Facebook is suing the popular registrar Namecheap alleging it is “Protecting People from Domain Name Fraud“.
This week we filed a lawsuit in Arizona against Namecheap, a domain name registrar, as well as its proxy service, Whoisguard, for registering domain names that aim to deceive people by pretending to be affiliated with Facebook apps. These domain names can trick people into believing they are legitimate and are often used for phishing, fraud and scams.
We regularly scan for domain names and apps that infringe our trademarks to protect people from abuse. We found that Namecheap’s proxy service, Whoisguard, registered or used 45 domain names that impersonated Facebook and our services, such as instagrambusinesshelp.com, facebo0k-login.com and whatsappdownload.site. We sent notices to Whoisguard between October 2018 and February 2020, and despite their obligation to provide information about these infringing domain names, they declined to cooperate.
We don’t want people to be deceived by these web addresses, so we’ve taken legal action. We filed a similar lawsuit in October 2019 against OnlineNIC, another domain registrar, and its proxy service. Our goal is to create consequences for those who seek to do harm and we will continue to take legal action to protect people from domain name fraud and abuse.
While the domains were registered AT Namecheap, the domains were not actually registered BY Whoisguard. One of more people over one and a half years registered 45 domains and used whois proxy services just like they do at any other ICANN accredited registrar.

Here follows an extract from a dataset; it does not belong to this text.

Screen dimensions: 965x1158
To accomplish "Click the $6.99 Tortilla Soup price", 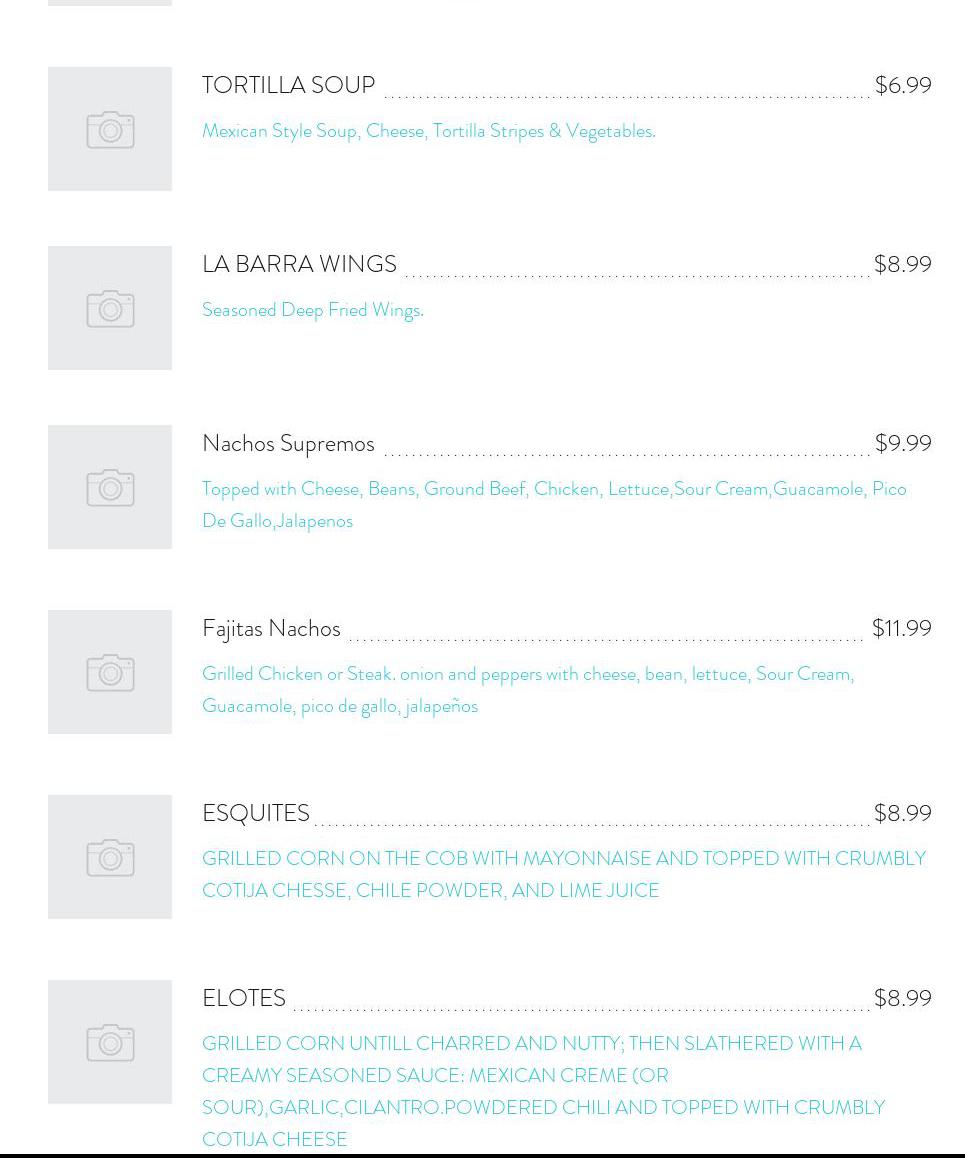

Facebook believes that Namecheap has the “obligation” to provide the registrants information but that is only true after a UDRP or a court order.
Meanwhile large companies such as Facebook are trying to take advantage of GDPR and achieve (with the help of ICANN) the opposite of what GDPR was created for: have access to all registrants details without a court order.
A blog post today said that “Namecheap Stands Firm Against Efforts to Undermine Customer Privacy”.
Here is the Namecheap post:
As one of the world’s largest domain registrars, Namecheap takes customer privacy and Internet rights and due process seriously. Over the years we have taken a stand against many previous attempts to undermine our customers’ rights.
Today we find ourselves in another battle as Facebook is attempting to bypass legal protections and our own stringent customer protections.
Facebook claims that certain websites have violated Facebook’s trademarks and may be perpetuating fraud due to misleading domains.
Because Namecheap does not voluntarily divulge domain registrants’ private details (as protected by our WHOIS proxy Whoisguard) without a court-ordered subpoena, Facebook has filed a lawsuit against us.
Our CEO Richard Kirkendall has this to say about the lawsuit:
Namecheap takes every fraud and abuse allegation seriously, and diligently investigates each reported case of abuse. We actively remove any evidence-based abuse of our services on a daily basis. Where there is no clear evidence of abuse, or when it is purely a trademark claim, Namecheap will direct complainants, such as Facebook, to follow industry-standard protocol. Outside of said protocol, a legal court order is always required to provide private user information.
Facebook may be willing to tread all over their customers’ privacy on their own platform, and in this case, it appears they want other companies to do it for them, with their own customers. This is just another attack on privacy and due process in order to strong-arm companies that have services like WhoisGuard, intended to protect millions of Internet users’ personal private data.
Namecheap believes our customers have rights just like large corporations, and we stand firm against any company or entity that insists on invading privacy without due process.